* **AIM OF THE TASK**
Using the material below, repeat exactly the lines from the one with "The height and" through the one with "Where should I", ends included, without any images.

⟨

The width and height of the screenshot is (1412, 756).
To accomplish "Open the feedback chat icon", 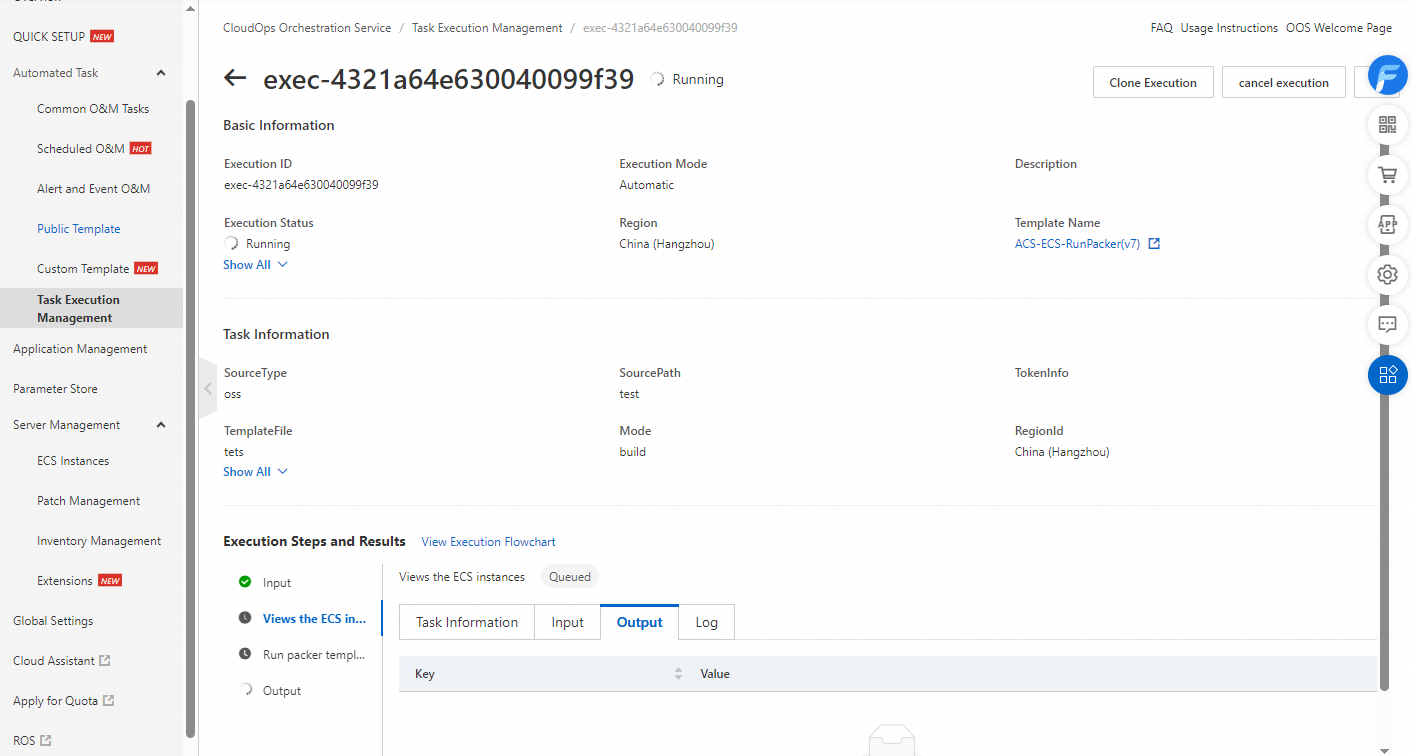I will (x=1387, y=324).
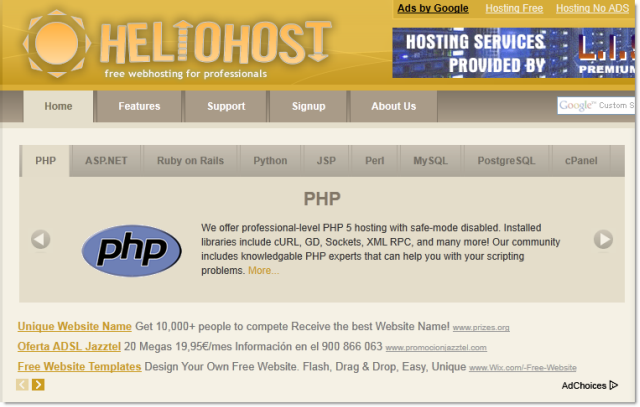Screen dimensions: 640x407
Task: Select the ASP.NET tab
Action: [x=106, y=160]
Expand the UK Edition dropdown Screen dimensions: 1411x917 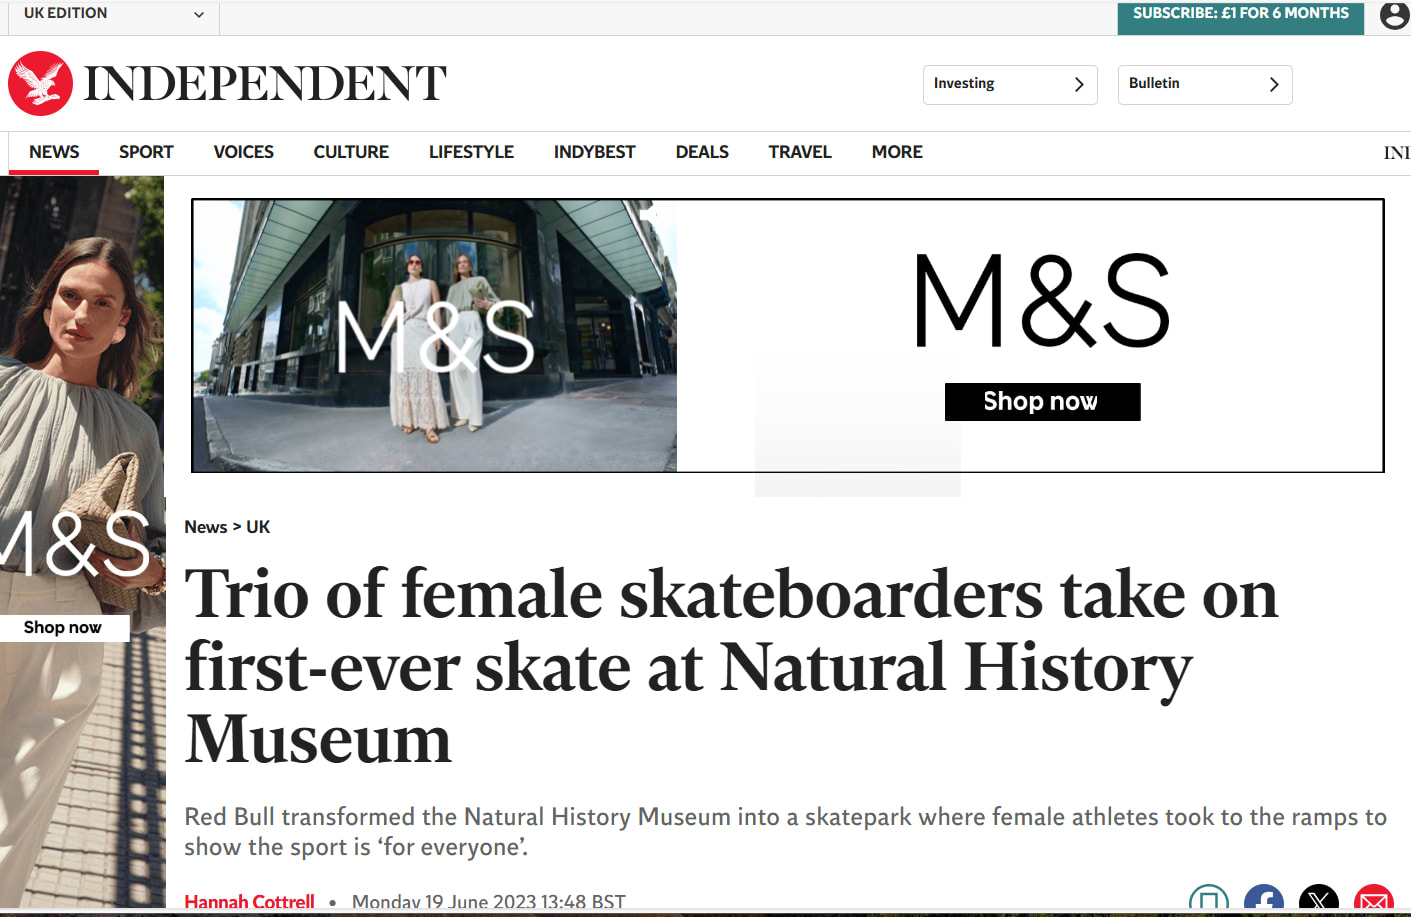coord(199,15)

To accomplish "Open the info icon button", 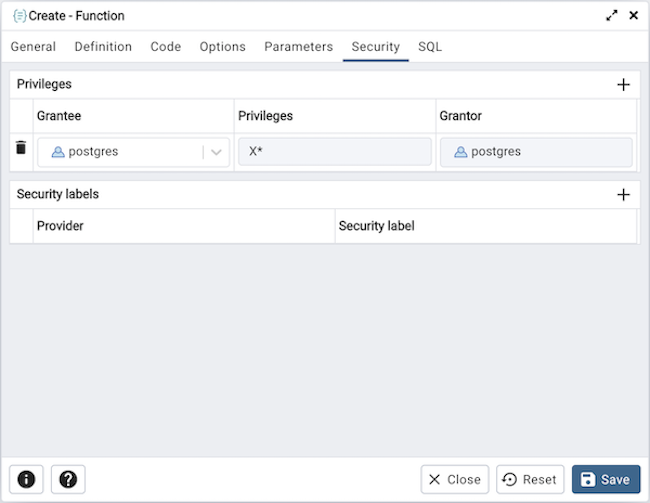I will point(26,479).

⟩
⟨

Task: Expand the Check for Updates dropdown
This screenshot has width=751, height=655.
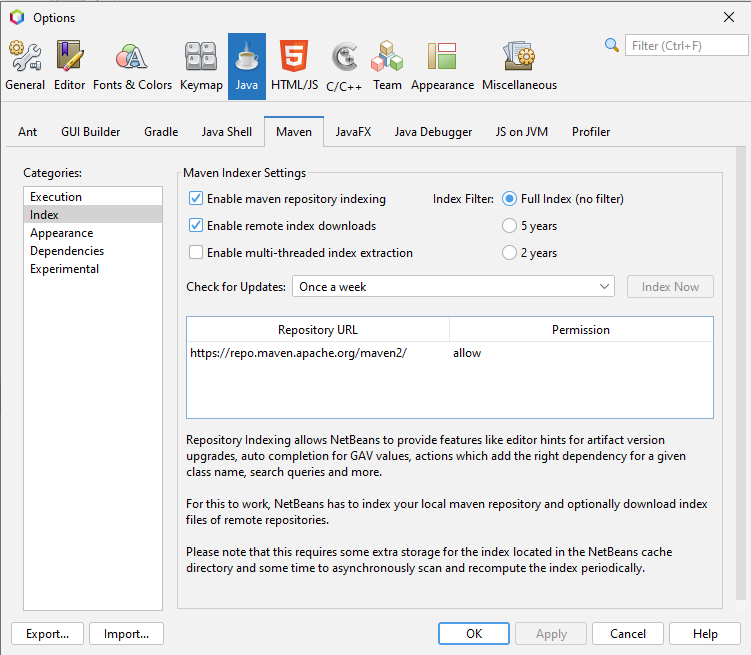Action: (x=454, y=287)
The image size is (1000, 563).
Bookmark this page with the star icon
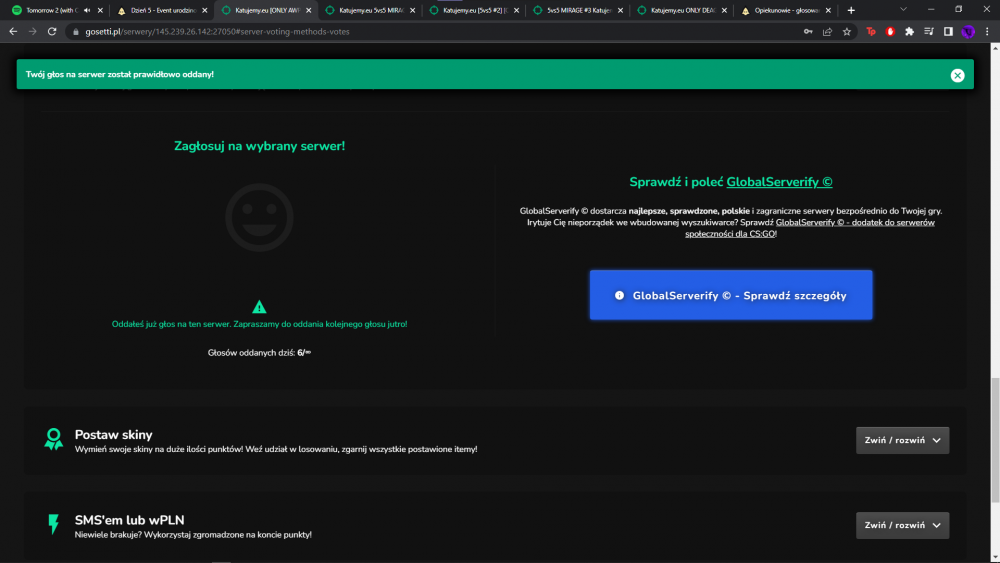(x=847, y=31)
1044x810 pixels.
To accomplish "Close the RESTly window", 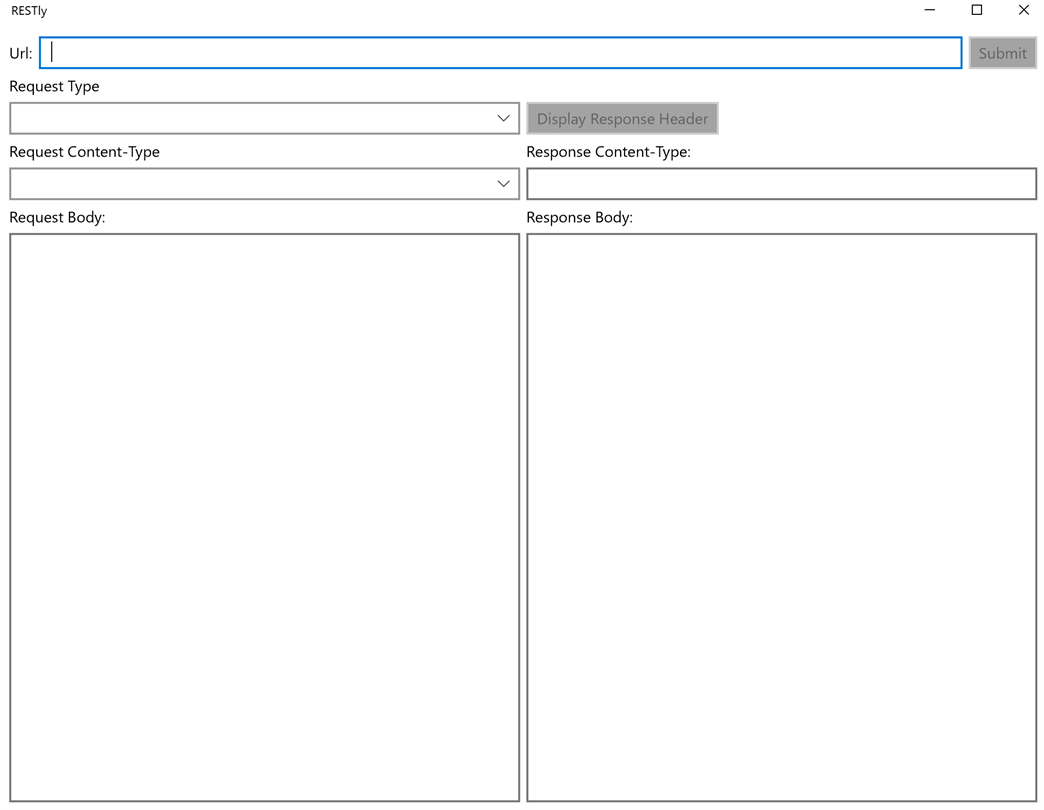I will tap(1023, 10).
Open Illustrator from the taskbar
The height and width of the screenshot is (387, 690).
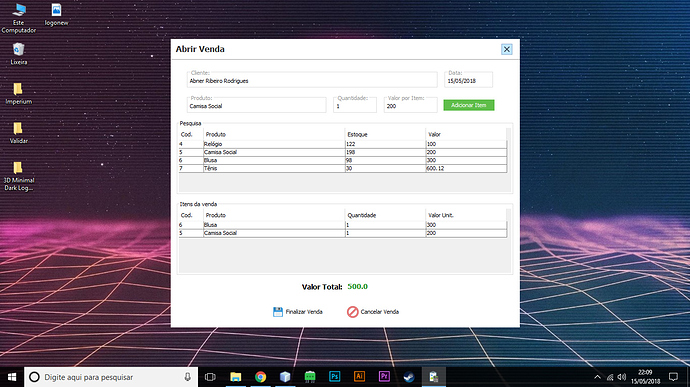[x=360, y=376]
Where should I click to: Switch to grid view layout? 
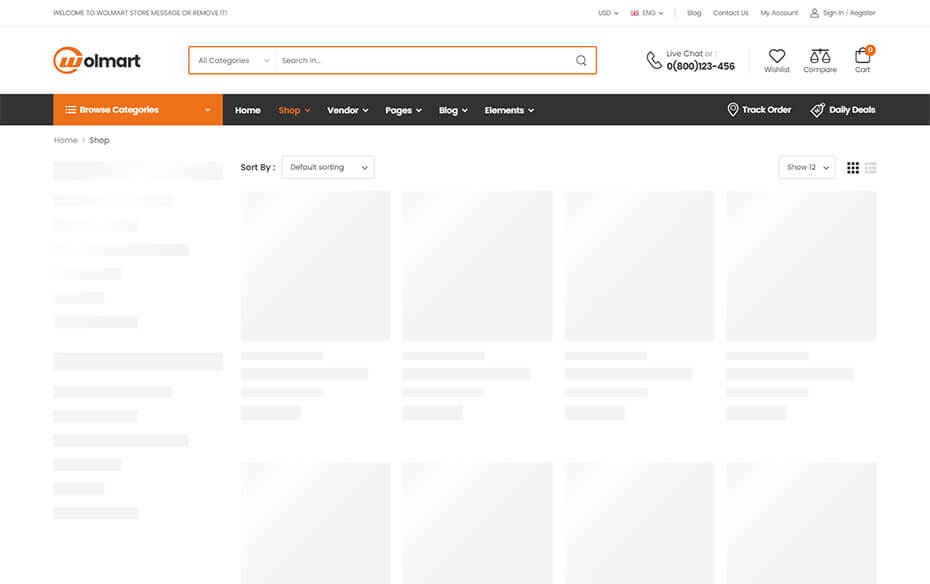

⟩

* **ANSWER FOR THE TASK**
The height and width of the screenshot is (387, 690).
[x=360, y=376]
Where should I click to: Switch to grid view layout? 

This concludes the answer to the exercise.